Declinaba el sol. Las cimas de los montes de Acarnania se teñían de rosa. Los Esforzados se tornaron melancólicos.

—Que me expliquen la vida —dijo Salomon, que solía sufrir pequeñas angustias metafísicas—, ¿y qué hago yo en este barco y por qué ha llegado la hora de mi vida?

—Sí ¿y qué hemos hecho en nuestra vida? —preguntó Comeclavos.

—Nada —dijo Saltiel.

—Entonces, somos unos inútiles.

—¿Y eso quién lo sabe? —dijo Saltiel—. Yo creo que inútiles como nuestro Salomoncillo constituyen la sal de la tierra.

La sal de la tierra, que se había dormido, despertó al oler la deliciosa comida humeante que acababa de traer Michaël. Mecidos por la deliciosa brisa y a la luz de las estrellas, comieron de buena gana. A continuación, se pasearon por el puente cogidos del dedo meñique y sin envidiar a los pasajeros de primera. Michaël se burló del orondo trasero de Salomon quien se rebeló por enésima vez.

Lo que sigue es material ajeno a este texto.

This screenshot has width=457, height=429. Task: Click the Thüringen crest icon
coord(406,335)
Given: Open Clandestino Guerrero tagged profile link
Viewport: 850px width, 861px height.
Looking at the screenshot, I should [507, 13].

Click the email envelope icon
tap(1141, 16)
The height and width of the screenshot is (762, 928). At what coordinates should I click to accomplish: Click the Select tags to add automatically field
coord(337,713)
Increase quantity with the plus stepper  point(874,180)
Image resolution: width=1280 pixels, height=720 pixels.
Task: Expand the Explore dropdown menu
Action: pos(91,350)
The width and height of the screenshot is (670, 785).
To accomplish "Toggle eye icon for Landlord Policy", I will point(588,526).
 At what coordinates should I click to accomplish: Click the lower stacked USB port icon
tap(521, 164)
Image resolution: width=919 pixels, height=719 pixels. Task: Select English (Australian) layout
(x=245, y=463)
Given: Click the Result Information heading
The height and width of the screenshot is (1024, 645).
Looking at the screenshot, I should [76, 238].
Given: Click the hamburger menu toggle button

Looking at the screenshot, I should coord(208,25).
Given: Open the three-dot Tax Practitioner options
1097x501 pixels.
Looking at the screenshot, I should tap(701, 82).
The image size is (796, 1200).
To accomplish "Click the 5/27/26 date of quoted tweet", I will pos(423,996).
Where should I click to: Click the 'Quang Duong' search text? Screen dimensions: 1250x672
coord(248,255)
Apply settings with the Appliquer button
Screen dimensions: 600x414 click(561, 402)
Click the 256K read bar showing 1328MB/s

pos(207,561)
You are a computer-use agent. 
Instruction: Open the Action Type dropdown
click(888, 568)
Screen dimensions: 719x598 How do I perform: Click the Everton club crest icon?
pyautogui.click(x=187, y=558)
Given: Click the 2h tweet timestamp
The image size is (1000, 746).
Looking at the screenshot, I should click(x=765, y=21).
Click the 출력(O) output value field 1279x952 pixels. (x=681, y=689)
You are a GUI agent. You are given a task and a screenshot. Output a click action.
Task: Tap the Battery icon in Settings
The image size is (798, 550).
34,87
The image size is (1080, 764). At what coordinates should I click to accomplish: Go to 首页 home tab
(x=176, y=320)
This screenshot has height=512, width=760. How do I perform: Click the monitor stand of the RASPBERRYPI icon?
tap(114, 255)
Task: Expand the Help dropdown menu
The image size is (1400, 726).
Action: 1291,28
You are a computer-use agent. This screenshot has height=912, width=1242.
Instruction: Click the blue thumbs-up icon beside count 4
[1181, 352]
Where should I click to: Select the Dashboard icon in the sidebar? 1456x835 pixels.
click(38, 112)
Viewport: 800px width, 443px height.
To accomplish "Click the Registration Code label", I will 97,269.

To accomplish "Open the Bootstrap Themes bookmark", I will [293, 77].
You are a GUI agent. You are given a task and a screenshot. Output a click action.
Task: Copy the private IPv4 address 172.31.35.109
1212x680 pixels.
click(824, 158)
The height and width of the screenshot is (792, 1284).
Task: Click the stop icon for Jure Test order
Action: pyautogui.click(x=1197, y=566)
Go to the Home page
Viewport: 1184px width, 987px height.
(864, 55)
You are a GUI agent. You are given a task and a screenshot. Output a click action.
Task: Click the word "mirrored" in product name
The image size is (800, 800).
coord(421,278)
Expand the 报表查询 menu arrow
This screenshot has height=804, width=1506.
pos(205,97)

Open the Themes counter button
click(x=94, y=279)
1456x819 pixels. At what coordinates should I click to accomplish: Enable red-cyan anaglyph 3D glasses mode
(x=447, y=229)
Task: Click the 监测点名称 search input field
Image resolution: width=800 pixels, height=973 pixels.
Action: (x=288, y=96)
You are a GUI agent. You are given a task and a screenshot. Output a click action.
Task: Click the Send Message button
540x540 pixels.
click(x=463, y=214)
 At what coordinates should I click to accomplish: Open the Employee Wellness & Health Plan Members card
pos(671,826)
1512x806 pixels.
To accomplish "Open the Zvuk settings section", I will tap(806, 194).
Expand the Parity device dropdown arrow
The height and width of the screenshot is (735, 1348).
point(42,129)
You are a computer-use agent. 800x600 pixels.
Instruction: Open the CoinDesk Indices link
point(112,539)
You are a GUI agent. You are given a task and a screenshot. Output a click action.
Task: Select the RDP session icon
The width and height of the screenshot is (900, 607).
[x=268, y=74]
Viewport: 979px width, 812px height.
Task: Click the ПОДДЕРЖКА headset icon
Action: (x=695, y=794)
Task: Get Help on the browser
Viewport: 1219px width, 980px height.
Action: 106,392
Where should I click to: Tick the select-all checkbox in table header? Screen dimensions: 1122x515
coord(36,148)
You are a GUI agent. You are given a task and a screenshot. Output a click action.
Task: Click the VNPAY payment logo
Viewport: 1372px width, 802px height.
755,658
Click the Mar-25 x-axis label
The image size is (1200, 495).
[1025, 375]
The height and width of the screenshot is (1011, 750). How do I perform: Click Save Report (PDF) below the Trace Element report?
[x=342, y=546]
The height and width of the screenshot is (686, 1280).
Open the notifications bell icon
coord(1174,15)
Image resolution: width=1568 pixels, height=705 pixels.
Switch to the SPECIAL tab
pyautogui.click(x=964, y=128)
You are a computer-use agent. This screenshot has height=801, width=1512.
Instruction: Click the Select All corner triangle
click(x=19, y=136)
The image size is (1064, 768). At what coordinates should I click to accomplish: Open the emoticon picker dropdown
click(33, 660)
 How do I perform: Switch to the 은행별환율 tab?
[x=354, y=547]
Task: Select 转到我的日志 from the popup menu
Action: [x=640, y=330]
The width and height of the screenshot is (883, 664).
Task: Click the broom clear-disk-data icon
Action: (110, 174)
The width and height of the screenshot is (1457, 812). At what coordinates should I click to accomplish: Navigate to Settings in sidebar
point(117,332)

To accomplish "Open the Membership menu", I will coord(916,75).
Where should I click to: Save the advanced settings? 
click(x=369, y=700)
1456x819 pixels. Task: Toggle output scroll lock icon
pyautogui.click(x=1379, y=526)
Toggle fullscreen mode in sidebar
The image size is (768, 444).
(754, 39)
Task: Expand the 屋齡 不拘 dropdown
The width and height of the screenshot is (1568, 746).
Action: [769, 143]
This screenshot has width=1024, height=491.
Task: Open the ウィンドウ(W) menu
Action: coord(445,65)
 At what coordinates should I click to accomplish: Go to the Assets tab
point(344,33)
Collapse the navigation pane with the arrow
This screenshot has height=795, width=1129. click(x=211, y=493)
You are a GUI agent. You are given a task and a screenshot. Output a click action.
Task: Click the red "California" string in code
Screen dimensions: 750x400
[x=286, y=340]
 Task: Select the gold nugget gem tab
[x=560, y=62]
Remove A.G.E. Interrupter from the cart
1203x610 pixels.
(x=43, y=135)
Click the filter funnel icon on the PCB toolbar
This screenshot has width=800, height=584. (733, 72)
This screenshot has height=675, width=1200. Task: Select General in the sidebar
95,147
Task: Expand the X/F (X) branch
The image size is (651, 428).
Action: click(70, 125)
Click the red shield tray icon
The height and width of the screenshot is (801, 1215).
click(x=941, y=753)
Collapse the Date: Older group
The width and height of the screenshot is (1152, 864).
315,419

—Entérate de una vez por todas, querido amigo, que me disgusta adelgazar. Trasero si quieres, pero es mi trasero. Y le tengo apego. Hasta te diré más, me gusta. Alabado sea el Señor que me lo ha concedido rollizo. Rollizo lo conservaré. Y por favor, no me pellizques más.

—Basta —dijo Saltiel—. Contigo quiero hablar, Comeclavos. Vamos a París, capital de la urbanidad. Si me lo permites, te rogaré que dejes de cometer con la boca ciertas inconveniencias que podrían disgustar a mi sobrino y que en nada cuadran con el segundo de los Esforzados.

—Eructar es bueno para mi salud —replicó escuetamente Comeclavos humillado—. Conque seguiré haciéndolo. Me repelen todas esas minucias, etiquetas de Herodes, falsas elegancias y martingalas. ¿Acaso soy cortesano o quizá cortesana para liarme en galanuras? Así que te callas. Además, tengo sueño.

Los cinco amigos comenzaron a bostezar. Se envolvieron en sus mantas, se tumbaron en torno a un mástil, saludaron a Dios y se durmieron como te lo deseo.